### TASK DETAILS
Please copy the records from the line containing "Image resolution: width=346" through the end of the records, swapping "Refresh" for "Reload" and changing nothing else.

(Records from a data collection)
** start **
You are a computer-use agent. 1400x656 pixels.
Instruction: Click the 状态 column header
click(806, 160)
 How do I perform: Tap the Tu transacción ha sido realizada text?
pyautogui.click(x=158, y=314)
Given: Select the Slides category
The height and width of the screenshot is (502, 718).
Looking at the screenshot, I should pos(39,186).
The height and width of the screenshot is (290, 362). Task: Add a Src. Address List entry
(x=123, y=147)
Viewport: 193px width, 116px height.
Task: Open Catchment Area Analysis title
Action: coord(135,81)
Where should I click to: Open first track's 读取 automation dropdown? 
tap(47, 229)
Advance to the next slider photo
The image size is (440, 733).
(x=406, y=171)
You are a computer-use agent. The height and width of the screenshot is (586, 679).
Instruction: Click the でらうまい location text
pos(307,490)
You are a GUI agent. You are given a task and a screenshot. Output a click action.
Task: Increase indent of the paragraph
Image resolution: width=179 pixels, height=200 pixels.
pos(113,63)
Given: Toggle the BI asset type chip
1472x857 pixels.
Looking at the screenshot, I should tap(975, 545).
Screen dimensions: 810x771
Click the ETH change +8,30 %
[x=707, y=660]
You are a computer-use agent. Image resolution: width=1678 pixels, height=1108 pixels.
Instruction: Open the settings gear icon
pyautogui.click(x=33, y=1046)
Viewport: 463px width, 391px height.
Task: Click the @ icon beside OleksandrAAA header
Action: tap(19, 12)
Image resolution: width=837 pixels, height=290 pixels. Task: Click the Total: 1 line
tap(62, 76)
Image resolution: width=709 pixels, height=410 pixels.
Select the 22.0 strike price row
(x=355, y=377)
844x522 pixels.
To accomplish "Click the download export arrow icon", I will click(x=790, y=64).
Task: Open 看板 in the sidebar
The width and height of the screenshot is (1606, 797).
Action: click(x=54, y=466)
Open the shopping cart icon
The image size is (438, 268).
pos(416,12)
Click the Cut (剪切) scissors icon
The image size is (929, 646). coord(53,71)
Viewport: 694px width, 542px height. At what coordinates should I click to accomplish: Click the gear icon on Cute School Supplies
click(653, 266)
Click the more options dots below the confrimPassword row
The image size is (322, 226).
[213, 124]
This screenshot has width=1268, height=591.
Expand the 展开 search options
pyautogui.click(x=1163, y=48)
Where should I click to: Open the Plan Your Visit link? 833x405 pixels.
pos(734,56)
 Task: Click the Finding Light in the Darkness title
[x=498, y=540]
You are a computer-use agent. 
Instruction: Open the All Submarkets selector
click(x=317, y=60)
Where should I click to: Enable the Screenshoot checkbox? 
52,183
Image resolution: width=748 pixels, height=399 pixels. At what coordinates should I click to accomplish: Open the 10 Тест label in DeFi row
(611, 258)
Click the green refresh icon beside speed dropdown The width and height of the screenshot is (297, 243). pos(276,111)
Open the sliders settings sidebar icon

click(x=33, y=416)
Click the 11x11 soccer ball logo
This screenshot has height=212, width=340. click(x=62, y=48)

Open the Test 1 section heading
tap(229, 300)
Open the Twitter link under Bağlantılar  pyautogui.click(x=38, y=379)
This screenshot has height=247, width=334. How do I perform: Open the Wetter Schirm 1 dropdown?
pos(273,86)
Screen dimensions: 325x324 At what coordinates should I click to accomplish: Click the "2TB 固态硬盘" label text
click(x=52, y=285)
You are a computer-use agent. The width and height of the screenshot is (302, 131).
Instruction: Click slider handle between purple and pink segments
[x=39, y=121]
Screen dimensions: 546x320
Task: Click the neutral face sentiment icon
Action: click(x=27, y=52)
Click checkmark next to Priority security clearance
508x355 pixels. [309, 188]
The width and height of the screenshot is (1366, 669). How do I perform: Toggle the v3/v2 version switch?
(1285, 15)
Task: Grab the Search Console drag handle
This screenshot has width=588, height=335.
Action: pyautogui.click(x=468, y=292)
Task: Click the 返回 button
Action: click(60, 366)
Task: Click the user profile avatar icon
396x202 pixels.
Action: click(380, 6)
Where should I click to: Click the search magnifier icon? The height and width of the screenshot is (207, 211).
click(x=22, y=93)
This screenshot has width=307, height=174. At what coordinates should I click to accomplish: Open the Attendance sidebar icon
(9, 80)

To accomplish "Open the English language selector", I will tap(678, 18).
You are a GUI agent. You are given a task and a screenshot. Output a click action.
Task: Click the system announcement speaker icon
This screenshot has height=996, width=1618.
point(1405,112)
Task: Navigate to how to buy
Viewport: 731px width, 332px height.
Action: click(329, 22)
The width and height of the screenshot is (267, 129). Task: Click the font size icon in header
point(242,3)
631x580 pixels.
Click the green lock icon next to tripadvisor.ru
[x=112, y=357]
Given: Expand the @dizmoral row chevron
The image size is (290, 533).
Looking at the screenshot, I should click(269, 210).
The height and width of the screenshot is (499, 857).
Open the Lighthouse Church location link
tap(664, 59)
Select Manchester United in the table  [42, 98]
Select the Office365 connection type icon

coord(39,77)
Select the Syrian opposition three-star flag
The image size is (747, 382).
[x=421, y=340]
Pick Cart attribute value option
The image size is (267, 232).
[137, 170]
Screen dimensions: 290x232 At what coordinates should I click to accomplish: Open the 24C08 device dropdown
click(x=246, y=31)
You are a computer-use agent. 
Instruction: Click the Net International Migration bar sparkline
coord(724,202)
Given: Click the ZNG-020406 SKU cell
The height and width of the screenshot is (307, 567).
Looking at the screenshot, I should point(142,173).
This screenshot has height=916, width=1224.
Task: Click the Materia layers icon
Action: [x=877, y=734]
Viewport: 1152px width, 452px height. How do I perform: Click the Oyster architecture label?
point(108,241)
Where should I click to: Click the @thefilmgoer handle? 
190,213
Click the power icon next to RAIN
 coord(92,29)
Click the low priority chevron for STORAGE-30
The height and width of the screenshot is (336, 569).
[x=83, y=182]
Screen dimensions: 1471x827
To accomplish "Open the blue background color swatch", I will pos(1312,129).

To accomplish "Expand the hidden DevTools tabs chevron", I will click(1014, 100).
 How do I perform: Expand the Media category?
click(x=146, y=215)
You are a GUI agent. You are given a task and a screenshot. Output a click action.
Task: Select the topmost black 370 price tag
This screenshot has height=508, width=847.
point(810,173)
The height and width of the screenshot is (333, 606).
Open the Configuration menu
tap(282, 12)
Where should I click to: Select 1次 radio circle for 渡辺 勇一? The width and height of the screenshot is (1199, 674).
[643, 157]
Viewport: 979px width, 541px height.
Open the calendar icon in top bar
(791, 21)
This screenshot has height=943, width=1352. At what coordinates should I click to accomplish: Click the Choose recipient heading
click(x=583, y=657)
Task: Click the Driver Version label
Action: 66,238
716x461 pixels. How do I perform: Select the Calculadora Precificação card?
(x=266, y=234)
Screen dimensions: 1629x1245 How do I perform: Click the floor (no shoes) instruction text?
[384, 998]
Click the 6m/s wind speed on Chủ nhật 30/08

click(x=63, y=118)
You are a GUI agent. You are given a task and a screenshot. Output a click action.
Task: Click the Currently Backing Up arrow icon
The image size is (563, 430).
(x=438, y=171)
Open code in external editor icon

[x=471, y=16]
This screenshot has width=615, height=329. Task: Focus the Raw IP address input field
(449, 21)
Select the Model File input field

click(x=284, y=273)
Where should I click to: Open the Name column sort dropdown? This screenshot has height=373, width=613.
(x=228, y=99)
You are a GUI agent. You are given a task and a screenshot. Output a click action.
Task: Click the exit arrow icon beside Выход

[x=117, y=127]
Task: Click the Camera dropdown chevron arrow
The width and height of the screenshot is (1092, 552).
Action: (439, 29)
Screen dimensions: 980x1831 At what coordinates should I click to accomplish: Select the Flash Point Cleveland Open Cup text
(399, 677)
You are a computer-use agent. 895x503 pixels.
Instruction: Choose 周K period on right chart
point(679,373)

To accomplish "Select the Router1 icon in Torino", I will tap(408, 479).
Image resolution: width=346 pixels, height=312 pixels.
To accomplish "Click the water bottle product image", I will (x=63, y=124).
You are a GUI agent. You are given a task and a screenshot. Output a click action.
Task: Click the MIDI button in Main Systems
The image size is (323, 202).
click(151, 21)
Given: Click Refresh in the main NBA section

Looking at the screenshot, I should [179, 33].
** end **
### FULL OUTPUT
Image resolution: width=346 pixels, height=312 pixels.
To accomplish "Click the water bottle product image", I will (x=63, y=124).
You are a GUI agent. You are given a task and a screenshot. Output a click action.
Task: Click the MIDI button in Main Systems
The image size is (323, 202).
click(151, 21)
Given: Click Reload in the main NBA section

Looking at the screenshot, I should [179, 33].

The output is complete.